Exercise objective: Your copy should match the listing below word for word, with no images in it.

Working data:
------

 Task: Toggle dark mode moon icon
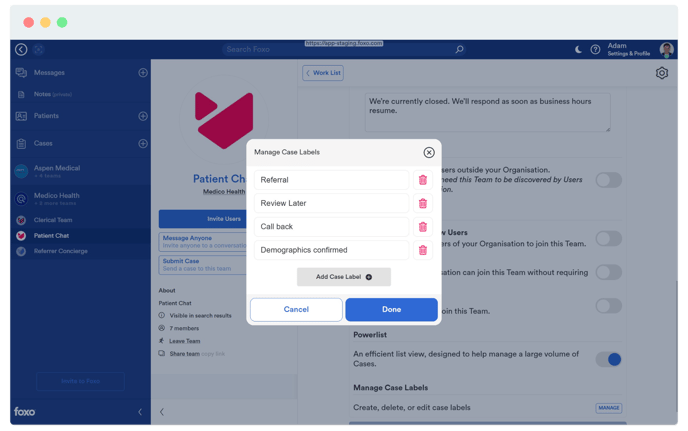(579, 49)
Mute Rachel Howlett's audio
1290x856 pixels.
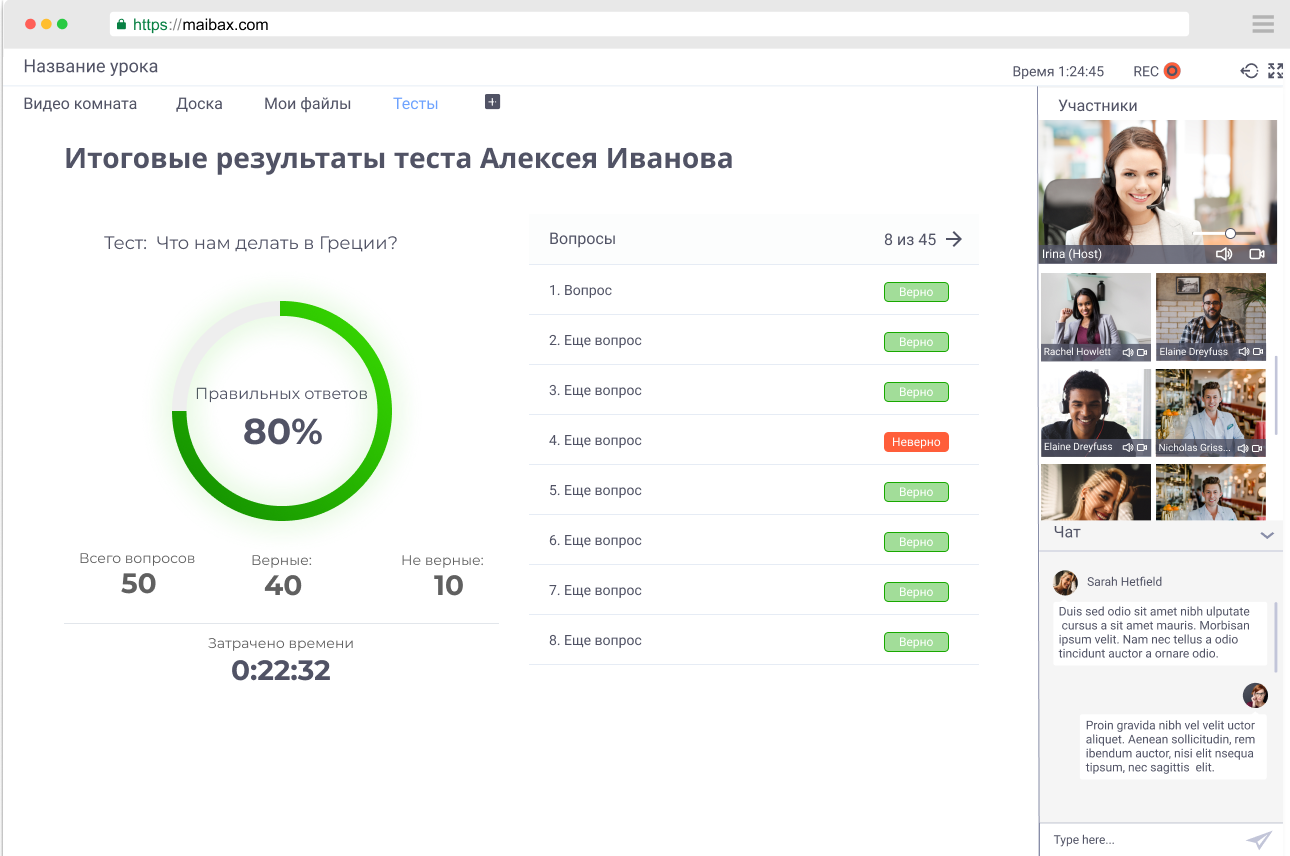(1128, 352)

------

Response to the exercise:
 Task: Toggle dark mode moon icon
(579, 49)
Mute Rachel Howlett's audio
1290x856 pixels.
(1128, 352)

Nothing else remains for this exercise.